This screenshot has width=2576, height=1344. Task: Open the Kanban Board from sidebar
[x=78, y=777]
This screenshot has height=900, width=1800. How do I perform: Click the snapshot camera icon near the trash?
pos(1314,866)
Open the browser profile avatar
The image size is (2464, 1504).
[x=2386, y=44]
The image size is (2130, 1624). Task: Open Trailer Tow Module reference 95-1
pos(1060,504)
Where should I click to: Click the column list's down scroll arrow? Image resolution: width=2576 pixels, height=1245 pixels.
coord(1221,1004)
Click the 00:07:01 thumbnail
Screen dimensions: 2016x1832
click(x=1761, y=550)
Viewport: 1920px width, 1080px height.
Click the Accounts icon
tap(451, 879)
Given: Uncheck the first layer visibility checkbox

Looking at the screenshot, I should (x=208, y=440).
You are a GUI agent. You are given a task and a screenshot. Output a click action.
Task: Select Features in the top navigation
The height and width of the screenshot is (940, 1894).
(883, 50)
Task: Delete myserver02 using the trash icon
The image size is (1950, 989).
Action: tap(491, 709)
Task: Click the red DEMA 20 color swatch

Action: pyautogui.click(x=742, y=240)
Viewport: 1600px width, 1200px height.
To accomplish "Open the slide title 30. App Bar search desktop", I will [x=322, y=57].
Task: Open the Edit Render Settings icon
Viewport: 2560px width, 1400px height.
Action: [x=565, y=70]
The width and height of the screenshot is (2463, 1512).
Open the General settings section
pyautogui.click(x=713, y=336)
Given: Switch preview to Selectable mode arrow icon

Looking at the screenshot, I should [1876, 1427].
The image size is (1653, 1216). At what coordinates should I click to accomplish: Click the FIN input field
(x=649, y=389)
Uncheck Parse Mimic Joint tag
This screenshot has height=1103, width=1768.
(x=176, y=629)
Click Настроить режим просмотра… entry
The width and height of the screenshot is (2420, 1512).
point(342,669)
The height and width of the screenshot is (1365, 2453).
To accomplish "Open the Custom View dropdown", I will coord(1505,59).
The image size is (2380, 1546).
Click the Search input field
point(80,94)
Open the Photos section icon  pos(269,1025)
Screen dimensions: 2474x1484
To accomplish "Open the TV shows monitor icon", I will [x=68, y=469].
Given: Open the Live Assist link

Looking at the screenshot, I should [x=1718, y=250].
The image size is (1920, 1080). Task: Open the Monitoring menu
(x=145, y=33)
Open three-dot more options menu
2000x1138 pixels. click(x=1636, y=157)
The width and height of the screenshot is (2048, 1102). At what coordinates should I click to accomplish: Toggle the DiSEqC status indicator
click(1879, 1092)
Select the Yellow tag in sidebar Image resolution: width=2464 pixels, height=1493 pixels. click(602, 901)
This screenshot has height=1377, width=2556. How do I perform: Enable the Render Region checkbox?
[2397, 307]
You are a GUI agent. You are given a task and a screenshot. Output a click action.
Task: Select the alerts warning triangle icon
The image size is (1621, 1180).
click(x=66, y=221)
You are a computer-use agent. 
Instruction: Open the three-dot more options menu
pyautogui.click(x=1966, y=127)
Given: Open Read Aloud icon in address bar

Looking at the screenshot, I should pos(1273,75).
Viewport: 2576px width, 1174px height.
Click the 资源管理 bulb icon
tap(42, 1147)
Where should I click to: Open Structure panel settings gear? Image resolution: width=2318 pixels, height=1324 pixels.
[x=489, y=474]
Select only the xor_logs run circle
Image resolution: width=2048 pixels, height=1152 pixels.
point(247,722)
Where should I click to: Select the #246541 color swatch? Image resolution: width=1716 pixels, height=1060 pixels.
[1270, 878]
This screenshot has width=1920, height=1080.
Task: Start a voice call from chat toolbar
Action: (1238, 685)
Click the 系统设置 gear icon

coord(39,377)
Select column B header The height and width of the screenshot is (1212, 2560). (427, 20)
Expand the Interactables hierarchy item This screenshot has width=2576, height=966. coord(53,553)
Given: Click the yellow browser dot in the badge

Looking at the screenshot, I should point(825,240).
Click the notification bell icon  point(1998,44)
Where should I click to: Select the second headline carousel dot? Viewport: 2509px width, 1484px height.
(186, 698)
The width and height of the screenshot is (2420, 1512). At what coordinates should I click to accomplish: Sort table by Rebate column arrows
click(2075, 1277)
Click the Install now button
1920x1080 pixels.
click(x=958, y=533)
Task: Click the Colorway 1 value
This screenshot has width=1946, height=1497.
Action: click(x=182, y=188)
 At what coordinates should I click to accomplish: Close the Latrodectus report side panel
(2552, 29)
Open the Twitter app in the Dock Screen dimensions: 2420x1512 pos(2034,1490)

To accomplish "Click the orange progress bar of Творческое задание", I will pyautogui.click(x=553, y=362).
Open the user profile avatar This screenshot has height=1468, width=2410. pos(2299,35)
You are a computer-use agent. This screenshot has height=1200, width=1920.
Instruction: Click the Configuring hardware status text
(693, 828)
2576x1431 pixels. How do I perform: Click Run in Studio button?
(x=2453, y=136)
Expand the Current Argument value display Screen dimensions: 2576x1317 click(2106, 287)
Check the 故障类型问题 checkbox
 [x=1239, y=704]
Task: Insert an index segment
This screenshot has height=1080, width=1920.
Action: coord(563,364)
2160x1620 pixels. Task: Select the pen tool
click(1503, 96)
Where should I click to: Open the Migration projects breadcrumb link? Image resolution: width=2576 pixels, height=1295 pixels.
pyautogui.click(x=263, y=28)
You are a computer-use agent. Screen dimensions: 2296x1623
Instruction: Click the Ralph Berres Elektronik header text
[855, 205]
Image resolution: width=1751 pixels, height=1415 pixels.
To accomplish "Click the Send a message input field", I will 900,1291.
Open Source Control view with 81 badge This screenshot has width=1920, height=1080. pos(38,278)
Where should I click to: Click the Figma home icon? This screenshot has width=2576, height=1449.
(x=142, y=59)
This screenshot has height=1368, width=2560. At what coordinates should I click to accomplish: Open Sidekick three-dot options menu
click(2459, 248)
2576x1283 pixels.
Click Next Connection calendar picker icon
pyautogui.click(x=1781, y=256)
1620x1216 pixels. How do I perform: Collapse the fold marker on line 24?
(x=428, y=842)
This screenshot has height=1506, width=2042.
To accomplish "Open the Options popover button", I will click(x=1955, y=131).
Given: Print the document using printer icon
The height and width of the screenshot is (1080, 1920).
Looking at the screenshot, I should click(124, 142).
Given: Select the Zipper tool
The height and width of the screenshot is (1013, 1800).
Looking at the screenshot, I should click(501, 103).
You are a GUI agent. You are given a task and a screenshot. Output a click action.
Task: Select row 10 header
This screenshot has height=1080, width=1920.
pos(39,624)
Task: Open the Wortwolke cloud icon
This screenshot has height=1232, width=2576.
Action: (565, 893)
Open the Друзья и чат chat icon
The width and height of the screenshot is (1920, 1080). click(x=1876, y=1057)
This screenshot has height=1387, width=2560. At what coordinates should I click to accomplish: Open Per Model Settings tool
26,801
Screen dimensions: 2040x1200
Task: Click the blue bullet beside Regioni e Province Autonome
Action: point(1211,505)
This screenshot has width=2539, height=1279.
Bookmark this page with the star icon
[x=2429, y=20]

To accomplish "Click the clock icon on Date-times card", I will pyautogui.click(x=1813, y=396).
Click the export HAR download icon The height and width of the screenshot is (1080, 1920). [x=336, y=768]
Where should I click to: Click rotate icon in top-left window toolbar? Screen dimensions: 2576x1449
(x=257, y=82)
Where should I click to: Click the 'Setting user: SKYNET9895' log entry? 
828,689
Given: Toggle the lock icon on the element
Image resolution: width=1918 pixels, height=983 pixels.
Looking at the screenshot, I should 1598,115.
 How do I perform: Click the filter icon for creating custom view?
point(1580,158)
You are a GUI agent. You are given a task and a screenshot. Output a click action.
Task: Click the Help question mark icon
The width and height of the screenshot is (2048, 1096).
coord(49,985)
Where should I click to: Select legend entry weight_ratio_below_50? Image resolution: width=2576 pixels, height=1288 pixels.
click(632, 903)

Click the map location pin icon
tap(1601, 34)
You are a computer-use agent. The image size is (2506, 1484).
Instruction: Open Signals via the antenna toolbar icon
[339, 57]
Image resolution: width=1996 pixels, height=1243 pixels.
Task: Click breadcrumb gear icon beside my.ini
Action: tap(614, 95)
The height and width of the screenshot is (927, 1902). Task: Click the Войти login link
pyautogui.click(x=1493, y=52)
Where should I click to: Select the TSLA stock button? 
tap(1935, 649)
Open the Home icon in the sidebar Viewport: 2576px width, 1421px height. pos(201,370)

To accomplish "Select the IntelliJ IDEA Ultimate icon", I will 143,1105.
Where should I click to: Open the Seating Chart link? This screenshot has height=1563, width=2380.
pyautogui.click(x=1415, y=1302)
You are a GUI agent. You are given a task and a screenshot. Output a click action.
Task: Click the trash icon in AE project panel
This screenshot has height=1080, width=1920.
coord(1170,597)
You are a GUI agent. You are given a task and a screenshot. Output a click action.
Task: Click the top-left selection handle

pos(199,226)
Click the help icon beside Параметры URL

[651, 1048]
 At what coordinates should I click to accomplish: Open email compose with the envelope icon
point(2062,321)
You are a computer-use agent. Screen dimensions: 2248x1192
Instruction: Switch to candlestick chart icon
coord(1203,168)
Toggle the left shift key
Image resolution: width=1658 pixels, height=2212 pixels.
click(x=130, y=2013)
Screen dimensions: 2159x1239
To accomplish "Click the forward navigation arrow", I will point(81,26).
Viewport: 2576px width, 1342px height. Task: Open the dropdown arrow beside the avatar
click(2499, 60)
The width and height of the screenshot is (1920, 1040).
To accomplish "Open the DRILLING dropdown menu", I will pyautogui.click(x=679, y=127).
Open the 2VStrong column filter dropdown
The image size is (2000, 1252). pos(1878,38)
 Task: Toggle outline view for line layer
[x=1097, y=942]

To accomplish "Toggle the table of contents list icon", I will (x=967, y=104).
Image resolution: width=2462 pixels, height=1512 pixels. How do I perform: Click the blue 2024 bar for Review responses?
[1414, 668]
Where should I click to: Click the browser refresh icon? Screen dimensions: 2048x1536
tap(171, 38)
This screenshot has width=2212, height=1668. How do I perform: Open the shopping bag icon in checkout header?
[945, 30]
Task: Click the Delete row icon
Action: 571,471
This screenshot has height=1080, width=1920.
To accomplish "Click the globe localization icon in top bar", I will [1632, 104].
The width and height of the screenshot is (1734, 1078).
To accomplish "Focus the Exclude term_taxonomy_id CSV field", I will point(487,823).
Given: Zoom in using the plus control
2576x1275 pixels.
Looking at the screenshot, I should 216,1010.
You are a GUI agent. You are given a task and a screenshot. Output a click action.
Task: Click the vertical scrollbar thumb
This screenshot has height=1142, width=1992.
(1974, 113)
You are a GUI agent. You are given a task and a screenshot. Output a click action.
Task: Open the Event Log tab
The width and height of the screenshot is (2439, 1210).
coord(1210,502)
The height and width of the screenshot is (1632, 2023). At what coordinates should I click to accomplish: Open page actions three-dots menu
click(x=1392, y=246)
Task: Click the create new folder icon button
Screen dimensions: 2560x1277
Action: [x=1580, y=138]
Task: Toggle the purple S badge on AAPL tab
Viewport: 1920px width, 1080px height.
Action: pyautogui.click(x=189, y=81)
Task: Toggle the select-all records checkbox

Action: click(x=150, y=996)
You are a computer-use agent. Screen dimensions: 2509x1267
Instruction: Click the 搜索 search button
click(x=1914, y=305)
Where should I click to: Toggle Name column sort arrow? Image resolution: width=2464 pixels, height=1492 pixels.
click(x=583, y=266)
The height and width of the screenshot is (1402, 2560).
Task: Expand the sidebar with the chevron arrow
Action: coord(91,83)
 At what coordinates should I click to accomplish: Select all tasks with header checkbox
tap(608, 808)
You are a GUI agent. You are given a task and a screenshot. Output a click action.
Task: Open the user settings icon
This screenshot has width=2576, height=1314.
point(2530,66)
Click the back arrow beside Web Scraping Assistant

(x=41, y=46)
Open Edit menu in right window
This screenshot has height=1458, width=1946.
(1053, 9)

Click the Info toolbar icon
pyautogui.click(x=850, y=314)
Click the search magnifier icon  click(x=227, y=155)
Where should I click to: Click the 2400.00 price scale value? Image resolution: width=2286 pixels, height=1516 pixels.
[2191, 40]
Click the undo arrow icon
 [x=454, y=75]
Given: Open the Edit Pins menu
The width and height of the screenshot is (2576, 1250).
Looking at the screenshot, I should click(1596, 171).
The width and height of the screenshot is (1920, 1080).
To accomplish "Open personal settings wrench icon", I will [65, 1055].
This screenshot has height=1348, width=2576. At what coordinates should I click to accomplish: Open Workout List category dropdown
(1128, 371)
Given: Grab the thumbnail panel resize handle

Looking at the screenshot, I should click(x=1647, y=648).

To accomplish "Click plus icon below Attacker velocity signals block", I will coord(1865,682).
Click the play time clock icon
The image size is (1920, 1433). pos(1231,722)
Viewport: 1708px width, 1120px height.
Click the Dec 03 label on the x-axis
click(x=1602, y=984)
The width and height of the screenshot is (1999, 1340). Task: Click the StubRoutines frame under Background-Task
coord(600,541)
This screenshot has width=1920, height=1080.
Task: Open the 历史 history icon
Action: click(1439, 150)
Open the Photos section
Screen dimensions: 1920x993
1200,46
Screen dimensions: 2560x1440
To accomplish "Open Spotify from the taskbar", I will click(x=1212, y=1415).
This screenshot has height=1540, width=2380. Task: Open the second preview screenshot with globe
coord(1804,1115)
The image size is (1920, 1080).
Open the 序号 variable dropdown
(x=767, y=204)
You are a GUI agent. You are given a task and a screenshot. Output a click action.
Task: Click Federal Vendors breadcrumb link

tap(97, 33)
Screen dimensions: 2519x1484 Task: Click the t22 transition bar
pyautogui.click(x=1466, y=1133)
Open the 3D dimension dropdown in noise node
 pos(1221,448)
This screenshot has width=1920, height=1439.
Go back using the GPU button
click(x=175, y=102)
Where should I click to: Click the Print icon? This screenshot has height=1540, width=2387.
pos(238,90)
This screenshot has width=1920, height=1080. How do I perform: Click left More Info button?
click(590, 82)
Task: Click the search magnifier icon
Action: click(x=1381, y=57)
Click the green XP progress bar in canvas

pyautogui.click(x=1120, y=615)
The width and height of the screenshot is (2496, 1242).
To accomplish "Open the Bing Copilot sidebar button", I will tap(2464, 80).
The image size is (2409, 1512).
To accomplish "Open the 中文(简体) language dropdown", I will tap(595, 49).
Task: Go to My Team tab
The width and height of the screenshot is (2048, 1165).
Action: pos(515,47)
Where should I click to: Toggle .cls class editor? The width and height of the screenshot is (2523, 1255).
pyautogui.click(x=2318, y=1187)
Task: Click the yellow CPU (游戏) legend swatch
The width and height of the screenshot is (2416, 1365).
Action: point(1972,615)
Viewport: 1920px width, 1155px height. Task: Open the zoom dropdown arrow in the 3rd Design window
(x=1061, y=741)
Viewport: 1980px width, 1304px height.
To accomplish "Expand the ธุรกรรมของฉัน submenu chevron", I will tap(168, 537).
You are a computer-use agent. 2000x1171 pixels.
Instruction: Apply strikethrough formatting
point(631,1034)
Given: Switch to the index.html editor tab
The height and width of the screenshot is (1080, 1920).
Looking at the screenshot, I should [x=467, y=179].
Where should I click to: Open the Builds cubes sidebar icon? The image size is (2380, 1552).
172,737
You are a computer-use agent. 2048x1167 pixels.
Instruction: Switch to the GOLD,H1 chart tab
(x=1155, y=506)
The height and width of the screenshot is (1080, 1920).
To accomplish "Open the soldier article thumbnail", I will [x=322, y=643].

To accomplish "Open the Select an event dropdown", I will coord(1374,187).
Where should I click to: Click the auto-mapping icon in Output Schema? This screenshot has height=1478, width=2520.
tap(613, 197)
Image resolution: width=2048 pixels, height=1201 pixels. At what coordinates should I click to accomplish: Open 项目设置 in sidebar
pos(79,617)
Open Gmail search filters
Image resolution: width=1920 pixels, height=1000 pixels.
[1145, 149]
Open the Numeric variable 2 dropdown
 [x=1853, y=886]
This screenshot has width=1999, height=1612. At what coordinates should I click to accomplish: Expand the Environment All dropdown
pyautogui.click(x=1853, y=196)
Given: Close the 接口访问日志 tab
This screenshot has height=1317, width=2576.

- - - - - - -

▶ _Your goal_: Return only the number of lines in the data above that hold the word "navigation".

▶ _Answer space_: 2